The Nikon Coolpix S6150 arrives just six months after the launch of the Coolpix S6100 and is near-identical in terms of specs. It's a point-and-shoot camera, with a 3-inch 460k-dot LCD touchscreen being used for the majority of operations.
Scene selection, playback and video recording still have their own dedicated buttons below the thumb grip, and this combination does speed up operation.
The responsiveness of the Nikon Coolpix S6100's touchscreen (or rather, the lack of it) has come in for some criticism, and there are still issues with the S6150's.

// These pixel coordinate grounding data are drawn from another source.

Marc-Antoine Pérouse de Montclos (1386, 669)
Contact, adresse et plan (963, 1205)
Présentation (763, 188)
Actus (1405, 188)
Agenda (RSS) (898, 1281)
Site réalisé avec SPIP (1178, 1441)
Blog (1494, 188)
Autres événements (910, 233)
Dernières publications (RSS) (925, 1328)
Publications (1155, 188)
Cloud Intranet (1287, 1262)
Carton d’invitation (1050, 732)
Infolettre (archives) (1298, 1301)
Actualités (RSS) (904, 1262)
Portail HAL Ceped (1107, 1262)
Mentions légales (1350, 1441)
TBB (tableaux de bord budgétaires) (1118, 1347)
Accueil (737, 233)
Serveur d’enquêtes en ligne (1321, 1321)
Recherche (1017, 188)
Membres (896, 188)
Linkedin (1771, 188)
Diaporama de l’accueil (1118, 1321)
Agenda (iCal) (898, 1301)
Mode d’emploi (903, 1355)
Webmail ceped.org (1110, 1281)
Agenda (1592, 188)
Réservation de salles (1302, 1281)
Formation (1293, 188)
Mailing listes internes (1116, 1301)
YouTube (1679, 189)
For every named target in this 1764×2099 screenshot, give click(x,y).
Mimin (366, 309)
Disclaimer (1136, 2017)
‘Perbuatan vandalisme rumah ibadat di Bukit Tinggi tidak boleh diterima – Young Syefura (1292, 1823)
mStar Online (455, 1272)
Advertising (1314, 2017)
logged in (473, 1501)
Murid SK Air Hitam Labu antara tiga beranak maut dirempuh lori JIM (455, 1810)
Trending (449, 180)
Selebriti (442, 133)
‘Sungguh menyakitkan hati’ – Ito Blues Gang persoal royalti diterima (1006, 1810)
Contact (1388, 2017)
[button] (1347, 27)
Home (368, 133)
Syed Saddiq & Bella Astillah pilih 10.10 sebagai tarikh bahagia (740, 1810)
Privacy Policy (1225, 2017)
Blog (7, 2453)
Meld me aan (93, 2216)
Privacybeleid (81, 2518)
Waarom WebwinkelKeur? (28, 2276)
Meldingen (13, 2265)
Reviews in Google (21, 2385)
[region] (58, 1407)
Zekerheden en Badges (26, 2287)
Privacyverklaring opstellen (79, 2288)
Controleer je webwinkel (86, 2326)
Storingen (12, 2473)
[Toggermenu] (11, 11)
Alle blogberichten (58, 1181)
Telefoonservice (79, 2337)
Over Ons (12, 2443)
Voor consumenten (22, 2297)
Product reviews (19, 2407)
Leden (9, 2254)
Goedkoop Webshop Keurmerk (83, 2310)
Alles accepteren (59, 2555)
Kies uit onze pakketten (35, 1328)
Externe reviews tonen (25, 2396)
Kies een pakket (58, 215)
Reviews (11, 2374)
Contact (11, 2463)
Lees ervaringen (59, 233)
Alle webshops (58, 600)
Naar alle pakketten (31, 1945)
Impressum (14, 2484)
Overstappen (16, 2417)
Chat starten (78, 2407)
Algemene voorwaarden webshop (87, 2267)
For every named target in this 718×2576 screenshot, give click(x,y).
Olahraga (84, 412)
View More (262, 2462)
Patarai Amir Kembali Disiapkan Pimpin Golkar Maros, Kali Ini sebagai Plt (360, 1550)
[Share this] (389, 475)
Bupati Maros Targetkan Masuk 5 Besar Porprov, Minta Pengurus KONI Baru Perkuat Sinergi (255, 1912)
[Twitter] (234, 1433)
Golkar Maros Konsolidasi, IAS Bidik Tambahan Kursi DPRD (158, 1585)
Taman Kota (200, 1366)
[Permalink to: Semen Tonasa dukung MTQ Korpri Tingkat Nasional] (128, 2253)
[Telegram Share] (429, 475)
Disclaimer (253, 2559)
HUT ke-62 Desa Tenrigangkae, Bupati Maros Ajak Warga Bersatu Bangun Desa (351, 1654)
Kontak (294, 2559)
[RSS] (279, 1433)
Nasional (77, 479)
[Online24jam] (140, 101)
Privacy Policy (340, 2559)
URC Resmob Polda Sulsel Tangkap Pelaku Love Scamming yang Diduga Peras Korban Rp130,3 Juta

In terms of layout, it's well thought out, with controls separated into two distinct menus. A stab on the left of the screen brings up frequently changed functions, including flash mode and exposure compensation, with secondary features accessed by tapping the bottom of the screen.
We would have liked to have seen ISO appear in the quick adjustment menu, but that's nitpicking. The icons used to represent each function are clear and logically laid out, and it doesn't take long to memorise them.
However, the placement of the menu tabs at the edges of the screen can make it awkward for the sausage-fingered among us (and we include ourselves here) to access them cleanly at times. Nikon includes a plastic stylus in the box, and this does speed up the selection process significantly.
The lack of responsiveness is particularly frustrating when you're stroking the screen to browse your pictures during playback. Perhaps we've been spoiled by the feather-light finesse of the Apple iPhone's interface, but if you're going to rely on a touchscreen for the majority of interactions, it needs to be slicker than what Nikon's offering here.